Lactosylceramide interacts with and activates cytosolic phospholipase A2α.

Lactosylceramide (LacCer) is a member of the glycosphingolipid family and is known to be a bioactive lipid in various cell physiological processes. However, the direct targets of LacCer and cellular events mediated by LacCer are largely unknown. In this study, we examined the effect of LacCer on the release of arachidonic acid (AA) and the activity of cytosolic phospholipase A2α (cPLA2α). In CHO-W11A cells, treatment with 1-phenyl-2-palmitoylamino-3-morpholino-1-propanol (PPMP), an inhibitor of glucosylceramide synthase, reduced the glycosphingolipid level, and the release of AA induced by A23187 or platelet-activating factor was inhibited. The addition of LacCer reversed the PPMP effect on the stimulus-induced AA release. Exogenous LacCer stimulated the release of AA, which was decreased by treatment with an inhibitor of cPLA2α or silencing of the enzyme.
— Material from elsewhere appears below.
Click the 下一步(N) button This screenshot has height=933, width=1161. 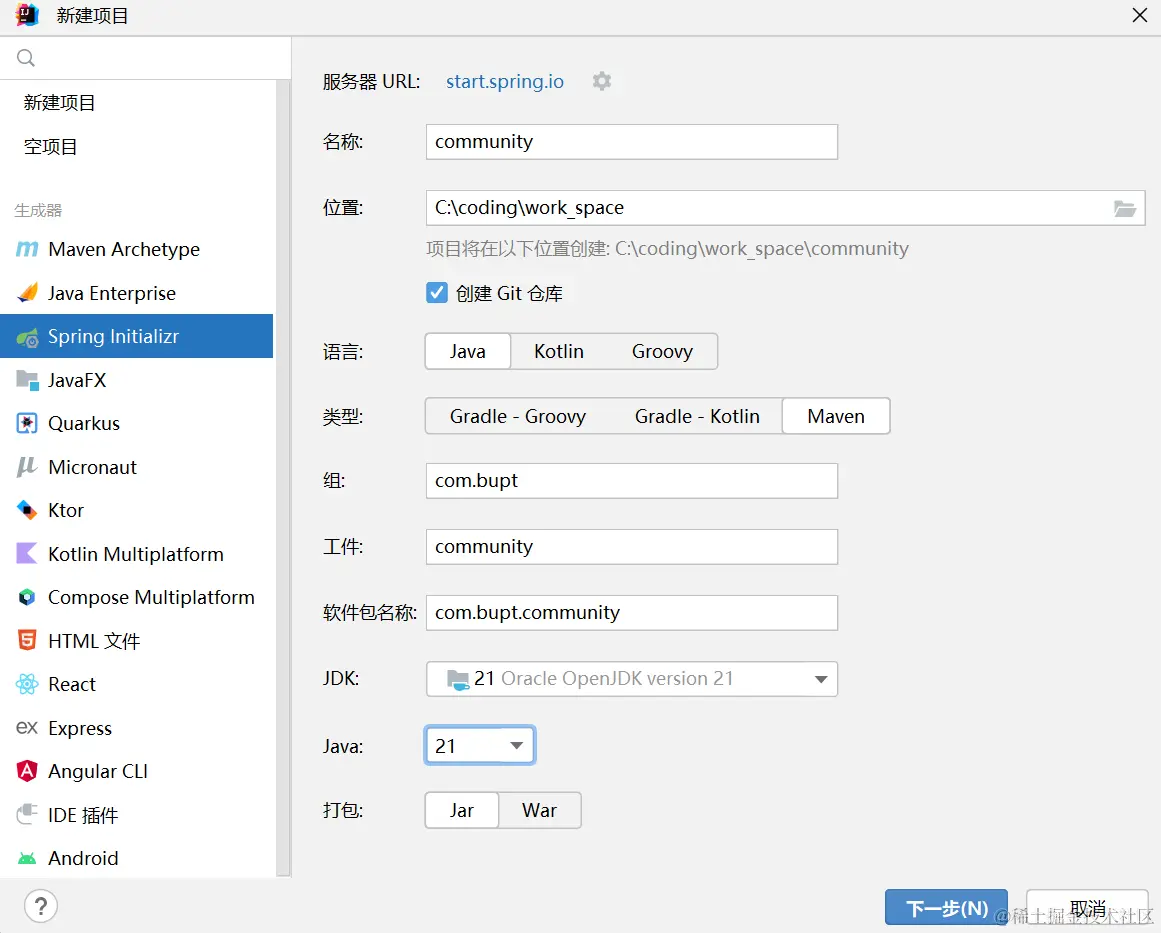point(946,908)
Treatment of CHO-W11A cells with LacCer induced the translocation of full-length cPLA2α and its C2 domain from the cytosol to the Golgi apparatus. LacCer also induced the translocation of the D43N mutant of cPLA2α. Treatment of L929 cells with TNF-α induced LacCer generation and mediated the translocation of cPLA2α and AA release, which was attenuated by treatment with PPMP. In vitro studies were then conducted to test whether LacCer interacts directly with cPLA2α. Phosphatidylcholine vesicles containing LacCer increased cPLA2α activity. LacCer bound to cPLA2α and its C2 domain in a Ca(2+)-independent manner. Thus, we propose that LacCer is a direct activator of cPLA2α.